### WHAT THE EXERCISE ASKS
Reproduce each of the following lines without any change.

### RECORDS PROVIDED
*****
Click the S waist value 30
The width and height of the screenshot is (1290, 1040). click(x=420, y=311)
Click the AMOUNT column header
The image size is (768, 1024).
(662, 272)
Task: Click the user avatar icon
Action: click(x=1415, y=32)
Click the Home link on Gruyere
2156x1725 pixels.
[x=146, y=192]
*****
### ANSWER TO THIS EXERCISE
Click the S waist value 30
The width and height of the screenshot is (1290, 1040). click(x=420, y=311)
Click the AMOUNT column header
The image size is (768, 1024).
(662, 272)
Task: Click the user avatar icon
Action: click(x=1415, y=32)
Click the Home link on Gruyere
2156x1725 pixels.
[x=146, y=192]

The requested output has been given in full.